Ce n’est probablement pas un changement de nom. Avant 1808, les noms n’étaient pas fixes. Lorsque ton ancêtre montait a la Torah, il utilisait le nom de son père comme il est de coutume : Loeb ben Raphael. Mais lorsqu’il a s’agit de prendre un nom définitif, il a probablement utilisé son prénom (la norme est depuis fort longtemps d’avoir 2 prénoms, l’un juif et l’autre correspondant au prénom usuel dans le pays de résidence.) Un exemple : Juda devient en lorraine Lion (Le lion étant l’emblème de la tribun de Juda). Plein d’autres exemples existent. Quand au nom Weill, il peut fort bien avoir été porté par son père et son grand père; par exemple en l’honneur d’un ancêtre célèbre. Un exemple la encore M Le fameux Joselman de Rosheim se faisait aussi appeler Louans en souvenir d’un ancêtre qui habitait ce petit village près de Tours avant l’expulsion des juifs 200 ans plus tôt.

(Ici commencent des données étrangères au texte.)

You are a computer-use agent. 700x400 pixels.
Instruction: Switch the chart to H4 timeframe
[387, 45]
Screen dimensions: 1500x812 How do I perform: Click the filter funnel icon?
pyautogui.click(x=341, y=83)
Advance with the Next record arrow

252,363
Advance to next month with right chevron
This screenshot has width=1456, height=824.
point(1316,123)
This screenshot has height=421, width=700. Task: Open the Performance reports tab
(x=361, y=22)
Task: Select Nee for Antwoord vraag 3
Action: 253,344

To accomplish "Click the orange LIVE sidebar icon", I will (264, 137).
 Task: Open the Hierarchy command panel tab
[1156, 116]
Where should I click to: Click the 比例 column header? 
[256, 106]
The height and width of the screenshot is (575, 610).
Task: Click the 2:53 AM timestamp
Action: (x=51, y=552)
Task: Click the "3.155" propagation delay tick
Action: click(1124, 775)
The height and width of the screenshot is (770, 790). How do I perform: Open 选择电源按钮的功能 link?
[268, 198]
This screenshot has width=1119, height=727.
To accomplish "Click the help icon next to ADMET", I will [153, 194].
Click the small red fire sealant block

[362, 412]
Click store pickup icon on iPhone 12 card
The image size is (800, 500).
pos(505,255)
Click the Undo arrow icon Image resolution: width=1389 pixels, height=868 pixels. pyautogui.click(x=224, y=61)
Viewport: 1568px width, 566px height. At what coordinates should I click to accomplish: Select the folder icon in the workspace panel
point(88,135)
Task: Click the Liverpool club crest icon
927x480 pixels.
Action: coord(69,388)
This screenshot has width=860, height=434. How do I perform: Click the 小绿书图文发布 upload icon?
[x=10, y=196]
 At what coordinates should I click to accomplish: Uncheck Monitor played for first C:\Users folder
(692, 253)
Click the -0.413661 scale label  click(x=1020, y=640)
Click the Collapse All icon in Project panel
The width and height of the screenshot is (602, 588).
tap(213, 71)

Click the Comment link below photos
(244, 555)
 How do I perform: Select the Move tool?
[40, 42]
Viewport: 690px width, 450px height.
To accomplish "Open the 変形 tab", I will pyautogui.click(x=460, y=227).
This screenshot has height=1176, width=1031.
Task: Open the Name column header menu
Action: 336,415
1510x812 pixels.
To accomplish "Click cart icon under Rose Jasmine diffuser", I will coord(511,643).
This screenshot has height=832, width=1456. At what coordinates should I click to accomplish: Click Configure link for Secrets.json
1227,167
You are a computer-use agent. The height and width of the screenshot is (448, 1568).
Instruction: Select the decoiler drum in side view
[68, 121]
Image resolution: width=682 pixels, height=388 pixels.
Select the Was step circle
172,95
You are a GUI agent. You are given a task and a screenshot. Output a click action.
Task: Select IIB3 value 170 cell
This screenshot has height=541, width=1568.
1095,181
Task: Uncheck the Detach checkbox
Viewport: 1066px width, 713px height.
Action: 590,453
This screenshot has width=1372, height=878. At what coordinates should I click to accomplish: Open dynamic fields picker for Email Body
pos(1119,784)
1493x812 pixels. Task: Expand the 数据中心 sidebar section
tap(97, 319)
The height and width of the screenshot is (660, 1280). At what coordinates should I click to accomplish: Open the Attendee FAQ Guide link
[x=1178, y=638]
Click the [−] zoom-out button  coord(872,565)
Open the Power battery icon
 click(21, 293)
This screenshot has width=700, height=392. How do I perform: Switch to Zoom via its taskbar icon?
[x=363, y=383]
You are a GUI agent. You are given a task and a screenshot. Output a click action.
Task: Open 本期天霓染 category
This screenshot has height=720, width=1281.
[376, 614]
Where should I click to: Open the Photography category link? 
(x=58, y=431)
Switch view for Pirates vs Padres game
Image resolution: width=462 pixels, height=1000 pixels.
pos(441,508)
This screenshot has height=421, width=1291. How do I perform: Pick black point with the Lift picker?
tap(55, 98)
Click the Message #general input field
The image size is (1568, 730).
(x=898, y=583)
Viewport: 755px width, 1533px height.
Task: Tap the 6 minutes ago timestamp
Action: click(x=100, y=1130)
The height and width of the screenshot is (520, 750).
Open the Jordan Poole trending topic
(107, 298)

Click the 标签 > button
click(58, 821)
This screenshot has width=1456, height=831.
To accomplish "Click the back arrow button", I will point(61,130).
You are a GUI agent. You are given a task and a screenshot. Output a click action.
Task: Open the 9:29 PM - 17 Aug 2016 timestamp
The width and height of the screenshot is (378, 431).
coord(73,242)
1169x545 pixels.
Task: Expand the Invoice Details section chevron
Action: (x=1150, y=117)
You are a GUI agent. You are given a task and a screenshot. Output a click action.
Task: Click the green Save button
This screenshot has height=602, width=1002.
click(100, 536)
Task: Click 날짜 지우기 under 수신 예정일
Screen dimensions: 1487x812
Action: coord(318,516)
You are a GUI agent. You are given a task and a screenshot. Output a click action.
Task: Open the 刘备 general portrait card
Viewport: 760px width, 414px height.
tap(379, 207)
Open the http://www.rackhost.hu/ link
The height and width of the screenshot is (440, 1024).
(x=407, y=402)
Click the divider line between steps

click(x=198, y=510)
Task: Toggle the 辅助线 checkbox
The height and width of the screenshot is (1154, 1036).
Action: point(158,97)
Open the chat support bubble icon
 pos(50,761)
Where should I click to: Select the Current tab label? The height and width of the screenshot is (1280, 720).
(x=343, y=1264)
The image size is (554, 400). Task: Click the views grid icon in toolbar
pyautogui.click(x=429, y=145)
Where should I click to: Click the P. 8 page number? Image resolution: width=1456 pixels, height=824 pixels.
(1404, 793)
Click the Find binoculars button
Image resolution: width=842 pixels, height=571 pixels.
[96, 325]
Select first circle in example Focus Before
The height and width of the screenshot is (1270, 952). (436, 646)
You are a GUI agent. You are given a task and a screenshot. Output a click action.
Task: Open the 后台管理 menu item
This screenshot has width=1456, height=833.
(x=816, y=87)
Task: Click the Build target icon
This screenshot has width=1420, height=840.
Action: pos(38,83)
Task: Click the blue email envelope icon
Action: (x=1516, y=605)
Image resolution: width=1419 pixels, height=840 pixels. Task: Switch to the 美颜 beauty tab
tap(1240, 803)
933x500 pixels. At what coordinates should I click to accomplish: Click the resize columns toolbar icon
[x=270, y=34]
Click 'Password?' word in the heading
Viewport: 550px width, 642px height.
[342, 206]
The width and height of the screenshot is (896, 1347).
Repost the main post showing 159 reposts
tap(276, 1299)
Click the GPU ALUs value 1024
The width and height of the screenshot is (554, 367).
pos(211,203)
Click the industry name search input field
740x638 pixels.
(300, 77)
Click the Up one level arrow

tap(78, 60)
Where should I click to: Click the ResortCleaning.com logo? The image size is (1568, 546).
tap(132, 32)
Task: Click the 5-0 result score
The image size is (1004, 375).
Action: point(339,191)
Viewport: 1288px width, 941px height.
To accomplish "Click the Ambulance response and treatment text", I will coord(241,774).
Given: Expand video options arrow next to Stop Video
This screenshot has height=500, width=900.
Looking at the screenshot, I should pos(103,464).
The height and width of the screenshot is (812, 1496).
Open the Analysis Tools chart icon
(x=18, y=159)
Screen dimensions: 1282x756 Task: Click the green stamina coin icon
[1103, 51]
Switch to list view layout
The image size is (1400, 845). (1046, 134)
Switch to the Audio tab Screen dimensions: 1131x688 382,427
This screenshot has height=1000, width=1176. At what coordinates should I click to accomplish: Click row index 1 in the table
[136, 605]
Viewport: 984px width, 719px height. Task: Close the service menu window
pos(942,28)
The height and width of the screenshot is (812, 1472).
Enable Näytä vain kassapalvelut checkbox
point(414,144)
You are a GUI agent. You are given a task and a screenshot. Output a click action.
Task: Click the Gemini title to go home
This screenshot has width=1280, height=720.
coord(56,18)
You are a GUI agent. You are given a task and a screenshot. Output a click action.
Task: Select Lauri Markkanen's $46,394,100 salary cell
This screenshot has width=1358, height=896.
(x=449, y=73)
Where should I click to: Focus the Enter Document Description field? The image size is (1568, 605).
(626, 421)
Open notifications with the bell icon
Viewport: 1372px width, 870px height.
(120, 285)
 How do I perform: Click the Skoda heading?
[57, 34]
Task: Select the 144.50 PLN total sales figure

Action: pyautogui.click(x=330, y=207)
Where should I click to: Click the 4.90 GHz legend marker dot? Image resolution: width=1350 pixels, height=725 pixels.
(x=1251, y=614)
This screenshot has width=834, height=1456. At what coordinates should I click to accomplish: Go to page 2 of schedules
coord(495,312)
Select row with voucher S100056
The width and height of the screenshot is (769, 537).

Des plus intéressant ! Félicitations pour ce travail de fourmi .
Je m’appelle toujours RAPHAEL , originaire de Phalsbourg , antérieurement Mittelbronn .
Connaissez-vous les origines de votre ancêtre RAPHAEL ?
Certains indices donnent à penser que l’origine des RAPHAEL est portugaise via le sud-ouest de la France , la Hollande
puis le nord et ensuite le sud de l’Allemagne où certains auraient pris le nom de FOHLEN , qui subsiste toujours ?
Cordialement
Bonjour, je ne connais pas les origines des Raphael car je n’ai pas encore réussi à remonter au-delà du fameux Moyse évoqué dans l’article… Merci pour cet éclairage qui ouvre de nouvelles pistes de réflexion.
Le nom Raphael est composé de deux racines hébraiques
– Refoua (guérison)
– El (nom de Dieu)
A l’origine il peut faire référence au métier pratiqué dans la famille de médecin car au Moyen Age les métiers se transmettaient de père en fils. Beaucoup de noms patronymiques dérivent des métiers pratiqués.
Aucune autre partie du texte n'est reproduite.